I have no problems with the theory of the big bang and expanding universe, but this is a fun simple alternative that I am finding hard to break.

Consider a model of the universe where matter starts massive (sub atomic particles miles across) and then shrinks. The universe just condenses out of energy into large scale cold matter. Over many billions of years, this matter shrinks to the size it is now and keeps shrinking, getting hotter as in condenses. (Not as exciting as the big bang)

Enlarge a proton a thousand times and it will fly apart as the binding forces will no longer be able to hold it together. So having a proton a billion, billion times as big as now is not possible. There is also the point that no matter could hold together since the binding forces would be such that even a neutron could not hold together, so no stars, etc.

What we call hot is atomic and molecular motion. Surely if it got "hotter" it would expand as that is what usually happens?

The key argument being the phrase: “As experienced by matter”.
Anything that cannot be directly or indirectly experiences by matter we know nothing about it.
Therefore, the laws of physics are the laws of the universe as experienced my matter.

The laws hold up for all conditions. they may just be more extreme in some cases, like inside a black hole.

As matter shrinks, it experiences a faster speed of light.
That is it takes less time for light to cross the width of a smaller atom, or to travel the length of a ruler made of shrinking atoms. So the ruler measures light travelling a longer distance in a given time period, but only because the ruler is shrinking.

So, in this model we have the speed of light as experienced my matter.

Light speed is a constant. Different forms of matter are not going to change that.

The master speed of light is still absolute but we have no scale to measure it by so its value is unknown.
The speed of light as experienced my matter is increasing with time by a rate derived from the Hubble constant.
(Ho = 2.5 10-18 per second, so speed of light increasing by less than 1 part in ten billion per year)
{You cannot use the wavelength of a reference light to measure against see below}

The speed of light and the speed of gravity seem to be linked so a different speed of light would mean a different speed of gravity so in large complicated structures like a galaxy, a slower speed of gravity would produce a different shaped galaxy as bodies were slower to reach to the gravity of other bodies.

So now we have two types of distances, those defined by physical units of measurements using instruments made of matter, and distances measured using the speed of light and time.

If matter is shrinking in size and light is changing in speed, then we have no trustworthy way of measuring anything.

In this model, the idea is that the universe is not expanding if we measure using the speed of light, but is expanding if we use units of measurements based on matter. However, this is only because the physical units based on matter are shrinking as time passes; each time you use the ruler you read off a bigger number.

So the universe is not expanding. It's just everything else getting smaller?

What to do
1. Answer these questions about the forum thread on a shrinking-matter universe:
(a) What does the thread say would happen to a proton enlarged a thousand times?
(b) What does the thread say we call hot?
(c) In the model, how does the speed of light as experienced by matter change over time?
2. In the listing, swap "Viewport" for "Display" from the line with "Task: Click the R1 Windows Router icon" to the line with "pyautogui.click(x=1021, y=30)", leaving everything else unchanged, and give back only those lines.

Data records
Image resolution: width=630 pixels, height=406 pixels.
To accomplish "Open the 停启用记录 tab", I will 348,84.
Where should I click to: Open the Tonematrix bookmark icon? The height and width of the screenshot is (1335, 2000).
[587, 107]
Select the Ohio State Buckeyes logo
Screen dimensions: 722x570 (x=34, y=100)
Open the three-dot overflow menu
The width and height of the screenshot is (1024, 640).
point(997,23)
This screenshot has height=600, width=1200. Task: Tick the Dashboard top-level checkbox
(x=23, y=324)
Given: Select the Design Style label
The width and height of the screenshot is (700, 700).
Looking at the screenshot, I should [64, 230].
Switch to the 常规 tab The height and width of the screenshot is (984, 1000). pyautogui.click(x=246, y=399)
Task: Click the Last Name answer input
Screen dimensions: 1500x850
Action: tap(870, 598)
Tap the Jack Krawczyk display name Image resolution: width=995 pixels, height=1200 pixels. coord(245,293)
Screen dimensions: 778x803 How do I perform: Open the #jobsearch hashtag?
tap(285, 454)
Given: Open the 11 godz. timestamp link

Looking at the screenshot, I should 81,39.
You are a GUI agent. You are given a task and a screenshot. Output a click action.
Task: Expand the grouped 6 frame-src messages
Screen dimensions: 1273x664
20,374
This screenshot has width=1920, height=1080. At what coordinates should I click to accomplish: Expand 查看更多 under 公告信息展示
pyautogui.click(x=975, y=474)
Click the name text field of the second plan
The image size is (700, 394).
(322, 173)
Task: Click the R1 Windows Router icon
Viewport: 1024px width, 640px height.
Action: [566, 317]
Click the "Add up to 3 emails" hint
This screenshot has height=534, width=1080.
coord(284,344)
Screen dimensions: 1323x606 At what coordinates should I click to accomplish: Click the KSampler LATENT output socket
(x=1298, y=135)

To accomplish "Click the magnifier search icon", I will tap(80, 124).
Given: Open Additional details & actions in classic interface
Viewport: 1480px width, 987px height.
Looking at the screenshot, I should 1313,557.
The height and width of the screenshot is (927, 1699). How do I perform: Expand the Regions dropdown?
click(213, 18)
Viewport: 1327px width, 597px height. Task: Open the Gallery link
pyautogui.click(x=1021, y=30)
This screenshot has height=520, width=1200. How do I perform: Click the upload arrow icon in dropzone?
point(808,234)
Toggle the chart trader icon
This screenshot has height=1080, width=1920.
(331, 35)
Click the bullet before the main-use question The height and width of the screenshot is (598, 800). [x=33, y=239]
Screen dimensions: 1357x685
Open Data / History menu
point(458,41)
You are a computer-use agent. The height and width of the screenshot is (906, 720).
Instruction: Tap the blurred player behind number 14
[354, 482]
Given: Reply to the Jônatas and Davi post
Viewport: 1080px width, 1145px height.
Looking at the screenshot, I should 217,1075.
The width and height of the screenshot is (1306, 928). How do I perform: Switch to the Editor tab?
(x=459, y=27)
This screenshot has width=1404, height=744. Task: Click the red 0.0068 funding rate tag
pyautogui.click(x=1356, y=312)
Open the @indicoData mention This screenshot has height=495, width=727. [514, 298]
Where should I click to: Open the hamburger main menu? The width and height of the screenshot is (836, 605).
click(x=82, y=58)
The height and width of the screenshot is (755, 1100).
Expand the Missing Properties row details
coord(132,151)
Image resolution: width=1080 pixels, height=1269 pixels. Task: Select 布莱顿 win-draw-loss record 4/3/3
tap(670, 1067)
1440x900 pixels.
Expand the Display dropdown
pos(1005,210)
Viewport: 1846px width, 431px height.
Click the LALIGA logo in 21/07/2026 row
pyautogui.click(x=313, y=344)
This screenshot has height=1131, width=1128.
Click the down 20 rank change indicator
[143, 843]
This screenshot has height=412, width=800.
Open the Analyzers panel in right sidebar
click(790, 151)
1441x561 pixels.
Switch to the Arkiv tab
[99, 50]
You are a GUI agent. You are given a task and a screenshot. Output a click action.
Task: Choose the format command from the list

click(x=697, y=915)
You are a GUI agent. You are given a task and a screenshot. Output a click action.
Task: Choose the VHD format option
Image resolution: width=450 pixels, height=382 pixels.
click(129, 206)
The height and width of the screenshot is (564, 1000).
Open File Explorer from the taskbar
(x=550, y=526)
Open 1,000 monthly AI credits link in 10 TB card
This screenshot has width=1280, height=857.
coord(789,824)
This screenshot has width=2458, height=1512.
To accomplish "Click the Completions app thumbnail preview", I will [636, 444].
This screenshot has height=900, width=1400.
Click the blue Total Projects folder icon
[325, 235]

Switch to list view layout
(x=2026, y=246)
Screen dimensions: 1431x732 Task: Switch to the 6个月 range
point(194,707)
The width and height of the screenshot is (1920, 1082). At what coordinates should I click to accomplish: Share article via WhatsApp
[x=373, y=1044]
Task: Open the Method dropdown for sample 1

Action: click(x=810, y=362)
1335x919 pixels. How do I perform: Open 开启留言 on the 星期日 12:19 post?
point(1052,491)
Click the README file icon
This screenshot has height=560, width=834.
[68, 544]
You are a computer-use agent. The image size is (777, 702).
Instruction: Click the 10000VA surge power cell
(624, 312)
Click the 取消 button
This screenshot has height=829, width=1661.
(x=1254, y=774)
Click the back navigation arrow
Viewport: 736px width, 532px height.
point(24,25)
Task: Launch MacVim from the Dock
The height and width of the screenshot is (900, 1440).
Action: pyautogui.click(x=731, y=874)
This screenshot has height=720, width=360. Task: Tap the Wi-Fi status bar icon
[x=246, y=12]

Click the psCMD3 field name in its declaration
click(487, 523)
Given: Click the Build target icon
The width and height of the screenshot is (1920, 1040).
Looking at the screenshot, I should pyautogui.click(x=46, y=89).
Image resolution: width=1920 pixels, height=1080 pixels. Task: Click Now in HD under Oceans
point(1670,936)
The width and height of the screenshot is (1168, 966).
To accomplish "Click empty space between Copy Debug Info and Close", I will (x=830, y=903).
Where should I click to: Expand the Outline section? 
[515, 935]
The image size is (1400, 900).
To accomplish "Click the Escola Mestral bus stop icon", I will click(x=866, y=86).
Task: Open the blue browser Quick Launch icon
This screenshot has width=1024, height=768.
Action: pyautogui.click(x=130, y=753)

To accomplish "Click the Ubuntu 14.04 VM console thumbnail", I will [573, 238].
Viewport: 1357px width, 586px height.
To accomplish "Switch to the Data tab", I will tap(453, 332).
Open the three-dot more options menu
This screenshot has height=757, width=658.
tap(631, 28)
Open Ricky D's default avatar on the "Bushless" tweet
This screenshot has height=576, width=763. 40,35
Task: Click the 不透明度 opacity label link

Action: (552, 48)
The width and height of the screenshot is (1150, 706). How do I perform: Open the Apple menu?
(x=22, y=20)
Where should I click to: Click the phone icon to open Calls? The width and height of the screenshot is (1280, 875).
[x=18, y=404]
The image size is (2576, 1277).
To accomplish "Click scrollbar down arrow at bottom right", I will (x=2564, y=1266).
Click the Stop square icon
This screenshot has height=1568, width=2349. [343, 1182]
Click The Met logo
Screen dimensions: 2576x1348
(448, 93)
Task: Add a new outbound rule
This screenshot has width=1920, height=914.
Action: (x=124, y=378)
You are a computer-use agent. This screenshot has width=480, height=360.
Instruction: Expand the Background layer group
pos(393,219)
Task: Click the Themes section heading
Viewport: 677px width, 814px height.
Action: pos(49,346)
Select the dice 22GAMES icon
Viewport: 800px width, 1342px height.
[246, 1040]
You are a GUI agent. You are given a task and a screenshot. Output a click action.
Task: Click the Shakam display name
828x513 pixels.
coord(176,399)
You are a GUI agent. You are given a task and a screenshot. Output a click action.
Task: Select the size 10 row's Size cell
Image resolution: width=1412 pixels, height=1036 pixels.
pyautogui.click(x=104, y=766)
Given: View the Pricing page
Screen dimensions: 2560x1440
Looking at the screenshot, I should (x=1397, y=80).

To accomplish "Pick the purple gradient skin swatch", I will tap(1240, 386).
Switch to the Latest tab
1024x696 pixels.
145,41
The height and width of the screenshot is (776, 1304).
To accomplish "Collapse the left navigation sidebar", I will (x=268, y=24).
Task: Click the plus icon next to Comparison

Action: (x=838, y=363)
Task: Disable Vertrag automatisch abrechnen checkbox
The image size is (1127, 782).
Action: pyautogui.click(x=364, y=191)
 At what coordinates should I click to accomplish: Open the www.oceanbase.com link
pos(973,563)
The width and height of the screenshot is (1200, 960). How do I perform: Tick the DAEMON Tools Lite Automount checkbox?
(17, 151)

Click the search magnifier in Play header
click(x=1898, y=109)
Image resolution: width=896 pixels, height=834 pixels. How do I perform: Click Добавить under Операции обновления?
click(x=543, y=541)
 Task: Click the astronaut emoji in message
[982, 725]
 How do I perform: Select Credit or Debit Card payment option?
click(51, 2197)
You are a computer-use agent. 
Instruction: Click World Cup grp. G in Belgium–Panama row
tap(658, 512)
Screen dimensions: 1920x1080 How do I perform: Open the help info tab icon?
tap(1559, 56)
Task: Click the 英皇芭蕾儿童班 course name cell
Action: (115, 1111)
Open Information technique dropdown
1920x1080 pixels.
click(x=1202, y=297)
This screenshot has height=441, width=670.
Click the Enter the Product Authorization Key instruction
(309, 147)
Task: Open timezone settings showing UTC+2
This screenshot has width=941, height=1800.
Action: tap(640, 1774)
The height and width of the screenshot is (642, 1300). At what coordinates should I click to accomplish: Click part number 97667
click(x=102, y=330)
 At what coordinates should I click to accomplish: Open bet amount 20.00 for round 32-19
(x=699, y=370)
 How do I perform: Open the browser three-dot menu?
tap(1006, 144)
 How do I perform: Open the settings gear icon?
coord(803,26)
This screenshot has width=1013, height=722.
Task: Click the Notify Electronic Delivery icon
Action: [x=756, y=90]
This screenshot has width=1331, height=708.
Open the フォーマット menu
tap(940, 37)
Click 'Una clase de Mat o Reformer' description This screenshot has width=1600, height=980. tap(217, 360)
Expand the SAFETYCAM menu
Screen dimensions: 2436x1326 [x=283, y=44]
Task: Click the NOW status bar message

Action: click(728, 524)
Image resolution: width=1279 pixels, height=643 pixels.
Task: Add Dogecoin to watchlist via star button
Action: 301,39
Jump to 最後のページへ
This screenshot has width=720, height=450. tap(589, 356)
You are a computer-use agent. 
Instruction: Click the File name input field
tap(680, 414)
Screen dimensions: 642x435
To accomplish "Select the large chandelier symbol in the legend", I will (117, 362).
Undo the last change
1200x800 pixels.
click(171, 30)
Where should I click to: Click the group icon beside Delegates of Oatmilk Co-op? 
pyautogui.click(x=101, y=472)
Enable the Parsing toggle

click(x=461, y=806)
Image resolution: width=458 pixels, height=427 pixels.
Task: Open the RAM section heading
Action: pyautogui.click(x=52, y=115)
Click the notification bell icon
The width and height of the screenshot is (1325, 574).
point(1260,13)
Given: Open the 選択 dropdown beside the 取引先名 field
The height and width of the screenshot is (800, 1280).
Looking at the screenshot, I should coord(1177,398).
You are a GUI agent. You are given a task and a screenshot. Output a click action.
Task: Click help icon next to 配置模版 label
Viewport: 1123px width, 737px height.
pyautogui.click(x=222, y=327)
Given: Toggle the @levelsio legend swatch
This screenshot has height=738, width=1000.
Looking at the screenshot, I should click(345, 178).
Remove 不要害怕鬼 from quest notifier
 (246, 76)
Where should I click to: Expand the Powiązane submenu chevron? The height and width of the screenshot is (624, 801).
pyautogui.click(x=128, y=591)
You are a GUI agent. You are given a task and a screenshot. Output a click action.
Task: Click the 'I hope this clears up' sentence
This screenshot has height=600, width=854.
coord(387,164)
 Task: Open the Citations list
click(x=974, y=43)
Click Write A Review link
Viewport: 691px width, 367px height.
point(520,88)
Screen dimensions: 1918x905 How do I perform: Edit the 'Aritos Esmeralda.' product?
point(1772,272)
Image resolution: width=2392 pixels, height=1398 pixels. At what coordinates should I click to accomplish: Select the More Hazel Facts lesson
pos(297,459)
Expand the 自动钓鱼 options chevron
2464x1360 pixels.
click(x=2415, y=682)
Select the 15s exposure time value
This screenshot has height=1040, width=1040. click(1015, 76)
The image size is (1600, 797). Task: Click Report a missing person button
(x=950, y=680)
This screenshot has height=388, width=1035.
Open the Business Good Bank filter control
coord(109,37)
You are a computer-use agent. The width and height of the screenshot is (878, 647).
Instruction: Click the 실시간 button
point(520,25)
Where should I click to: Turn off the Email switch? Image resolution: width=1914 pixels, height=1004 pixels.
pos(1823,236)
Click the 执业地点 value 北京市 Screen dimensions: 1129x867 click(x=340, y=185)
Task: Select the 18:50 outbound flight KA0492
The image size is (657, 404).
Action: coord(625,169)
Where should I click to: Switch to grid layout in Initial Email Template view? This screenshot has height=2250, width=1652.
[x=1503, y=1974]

Per-task answers
1.
(a) It would fly apart, because the binding forces would no longer be able to hold it together.
(b) Atomic and molecular motion.
(c) It increases with time, at a rate derived from the Hubble constant.

2.
Task: Click the R1 Windows Router icon
Display: 1024px width, 640px height.
Action: [566, 317]
Click the "Add up to 3 emails" hint
This screenshot has height=534, width=1080.
coord(284,344)
Screen dimensions: 1323x606 At what coordinates should I click to accomplish: Click the KSampler LATENT output socket
(x=1298, y=135)

To accomplish "Click the magnifier search icon", I will tap(80, 124).
Given: Open Additional details & actions in classic interface
Display: 1480px width, 987px height.
Looking at the screenshot, I should 1313,557.
The height and width of the screenshot is (927, 1699). How do I perform: Expand the Regions dropdown?
click(213, 18)
Display: 1327px width, 597px height. Task: Open the Gallery link
pyautogui.click(x=1021, y=30)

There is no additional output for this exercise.